SOURCE DOCUMENT ::
◇ ◇ ◇ ◇ ◇
Proof using Cauchy-Schwarz inequality

Let's say $a_1, a_2, ..., a_n$ are positive real numbers and $a_1 + a_2 + ... + a_n = 1$

I've to prove the following expression using the Cauchy-Schwarz inequality but I don't know how to do it.

$\sqrt{{a_1}} + \sqrt{{a_2}} + \dots + \sqrt{{a_n}} \leq \sqrt{n}$

Choosing a second set of real numbers $b_1 = b_2 = \dots b_n = 1$ and applying Cauchy-Schwarz inequality, I got the next inequality, which is almost trivial:

$1 \leq \sqrt{n} . \sqrt{{a_1^2}+{a_2^2}+\dots+{a_n^2}}$

but I think is a dead end and isn't the correct way to prove it.

Please, any ideas?

Thanks so much in advance.

Answer

Let $\textbf{a}=(\sqrt{a_1},\sqrt{a_2},\dots,\sqrt{a_n})$ and $\textbf{b}=(1,1,\dots,1)$. Then $\|\textbf{a}\|=1$ and $\|\textbf{b}\|=\sqrt{n}$. Thus

$$\sqrt{a_1}+\sqrt{a_2}+\cdots+\sqrt{a_n}=\langle \textbf{a},\textbf{b} \rangle \leq \|\textbf{a}\| \|\textbf{b}\|=\sqrt{n}$$
◇ ◇ ◇ ◇ ◇
RECORDS FOR THIS TASK ::
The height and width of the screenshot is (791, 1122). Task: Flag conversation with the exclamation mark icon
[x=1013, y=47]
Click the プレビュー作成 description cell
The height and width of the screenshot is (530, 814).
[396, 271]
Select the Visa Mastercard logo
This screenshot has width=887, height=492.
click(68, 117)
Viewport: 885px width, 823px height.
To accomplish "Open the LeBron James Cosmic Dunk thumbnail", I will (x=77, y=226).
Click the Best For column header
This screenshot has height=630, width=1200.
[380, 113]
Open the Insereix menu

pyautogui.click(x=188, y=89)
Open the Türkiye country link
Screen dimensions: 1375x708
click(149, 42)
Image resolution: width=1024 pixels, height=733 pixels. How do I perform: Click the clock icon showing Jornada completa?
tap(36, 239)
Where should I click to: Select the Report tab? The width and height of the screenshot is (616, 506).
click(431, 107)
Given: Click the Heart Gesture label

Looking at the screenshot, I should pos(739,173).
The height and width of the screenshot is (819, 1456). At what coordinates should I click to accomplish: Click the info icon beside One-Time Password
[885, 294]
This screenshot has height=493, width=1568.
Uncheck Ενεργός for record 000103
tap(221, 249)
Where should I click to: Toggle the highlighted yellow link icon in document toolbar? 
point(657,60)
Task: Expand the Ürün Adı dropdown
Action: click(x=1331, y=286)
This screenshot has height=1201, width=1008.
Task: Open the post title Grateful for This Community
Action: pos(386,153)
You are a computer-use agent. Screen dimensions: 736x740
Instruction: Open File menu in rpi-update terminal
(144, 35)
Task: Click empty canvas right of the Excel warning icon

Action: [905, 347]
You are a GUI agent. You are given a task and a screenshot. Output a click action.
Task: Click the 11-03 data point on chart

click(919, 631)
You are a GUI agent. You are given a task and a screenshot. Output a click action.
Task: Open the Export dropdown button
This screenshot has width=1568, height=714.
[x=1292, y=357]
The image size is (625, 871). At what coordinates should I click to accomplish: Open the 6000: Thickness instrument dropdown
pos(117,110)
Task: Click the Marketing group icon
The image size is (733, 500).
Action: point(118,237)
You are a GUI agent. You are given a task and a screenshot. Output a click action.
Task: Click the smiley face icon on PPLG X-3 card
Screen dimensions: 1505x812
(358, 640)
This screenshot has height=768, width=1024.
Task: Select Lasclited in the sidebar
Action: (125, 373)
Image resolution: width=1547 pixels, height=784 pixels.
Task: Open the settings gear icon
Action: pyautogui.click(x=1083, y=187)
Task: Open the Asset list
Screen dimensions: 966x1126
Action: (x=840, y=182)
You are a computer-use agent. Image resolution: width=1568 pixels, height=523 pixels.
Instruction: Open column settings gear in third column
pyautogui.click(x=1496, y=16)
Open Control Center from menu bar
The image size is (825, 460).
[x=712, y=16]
◇ ◇ ◇ ◇ ◇
DIRECTION 1 :: Copy the part of the Cauchy-Schwarz thread that begins with the words containing "Let's say $a_1, a_2, ..., a_n$" and ends with "Please, any ideas?".
DIRECTION 2 :: Repeat the part of the records that starts at the line containing "Open the Insereix menu" and ends at the line containing "[x=1292, y=357]", both lines included.
The Cauchy-Schwarz thread and the records have nothing to do with each other.

TASK ANSWER 1 ::
Let's say $a_1, a_2, ..., a_n$ are positive real numbers and $a_1 + a_2 + ... + a_n = 1$

I've to prove the following expression using the Cauchy-Schwarz inequality but I don't know how to do it.

$\sqrt{{a_1}} + \sqrt{{a_2}} + \dots + \sqrt{{a_n}} \leq \sqrt{n}$

Choosing a second set of real numbers $b_1 = b_2 = \dots b_n = 1$ and applying Cauchy-Schwarz inequality, I got the next inequality, which is almost trivial:

$1 \leq \sqrt{n} . \sqrt{{a_1^2}+{a_2^2}+\dots+{a_n^2}}$

but I think is a dead end and isn't the correct way to prove it.

Please, any ideas?

TASK ANSWER 2 ::
Open the Insereix menu

pyautogui.click(x=188, y=89)
Open the Türkiye country link
Screen dimensions: 1375x708
click(149, 42)
Image resolution: width=1024 pixels, height=733 pixels. How do I perform: Click the clock icon showing Jornada completa?
tap(36, 239)
Where should I click to: Select the Report tab? The width and height of the screenshot is (616, 506).
click(431, 107)
Given: Click the Heart Gesture label

Looking at the screenshot, I should pos(739,173).
The height and width of the screenshot is (819, 1456). At what coordinates should I click to accomplish: Click the info icon beside One-Time Password
[885, 294]
This screenshot has height=493, width=1568.
Uncheck Ενεργός for record 000103
tap(221, 249)
Where should I click to: Toggle the highlighted yellow link icon in document toolbar? 
point(657,60)
Task: Expand the Ürün Adı dropdown
Action: click(x=1331, y=286)
This screenshot has height=1201, width=1008.
Task: Open the post title Grateful for This Community
Action: pos(386,153)
You are a computer-use agent. Screen dimensions: 736x740
Instruction: Open File menu in rpi-update terminal
(144, 35)
Task: Click empty canvas right of the Excel warning icon

Action: [905, 347]
You are a GUI agent. You are given a task and a screenshot. Output a click action.
Task: Click the 11-03 data point on chart

click(919, 631)
You are a GUI agent. You are given a task and a screenshot. Output a click action.
Task: Open the Export dropdown button
This screenshot has width=1568, height=714.
[x=1292, y=357]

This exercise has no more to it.